Mosche bianche. O meglio: mosche arabe. Perché nel settore pubblico israeliano i dipendenti arabi sono pochissimi. Nonostante gli sforzi del piano governativo che punta a far arrivare il tasso di presenza al 10% sul totale nazionale entro il 2012.
Le cose vanno peggio nel campo accademico. I dati, resi pubblici dal Consiglio per l’alta formazione della Knesset, il parlamento dello Stato ebraico, mostrano più ombre che luci sul processo di “nazionalizzazione” della componente arabo-israeliana (circa il 20% della popolazione).

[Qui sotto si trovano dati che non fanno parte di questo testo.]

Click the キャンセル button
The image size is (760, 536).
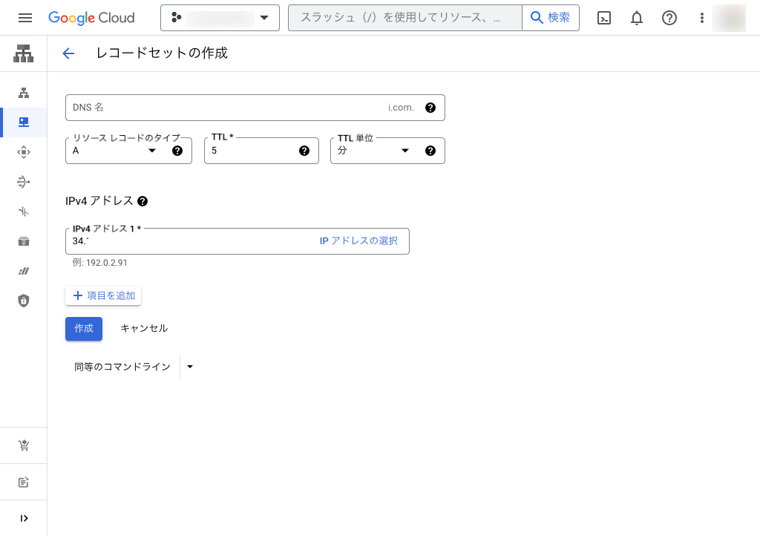point(144,328)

Dice il Consiglio che, per esempio, solo il 2,7% dello staff attivo nell’alta formazione – docenti, ricercatori, ecc – è composto da arabi (pari a 280 individui).

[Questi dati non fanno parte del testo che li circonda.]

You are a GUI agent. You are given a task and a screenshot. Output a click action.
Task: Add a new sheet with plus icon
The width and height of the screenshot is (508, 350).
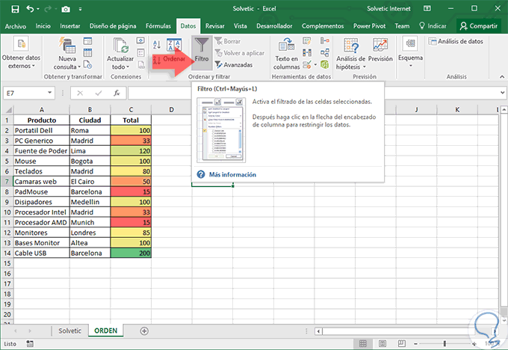(144, 331)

A questo si aggiunge la denuncia fatta dalla commissione parlamentare d’inchiesta apposita, guidata dal deputato Ahmed Tibi (numero uno del listone arabo United Arab List – Ta’al): gli arabo-israeliani che ricoprono ruoli di vertice nelle università statali sono pari a zero.
Va un po’ meglio ai livelli amministrativi più bassi – sempre in campo accademico – dove si registra uno striminzito 1,7%. Ma sono numeri che preoccupano il parlamento. Anche perché confermano, per l’ennesima volta, che all’interno dei confini d’Israele ce n’è un altro – anche se minoritario – di Stato.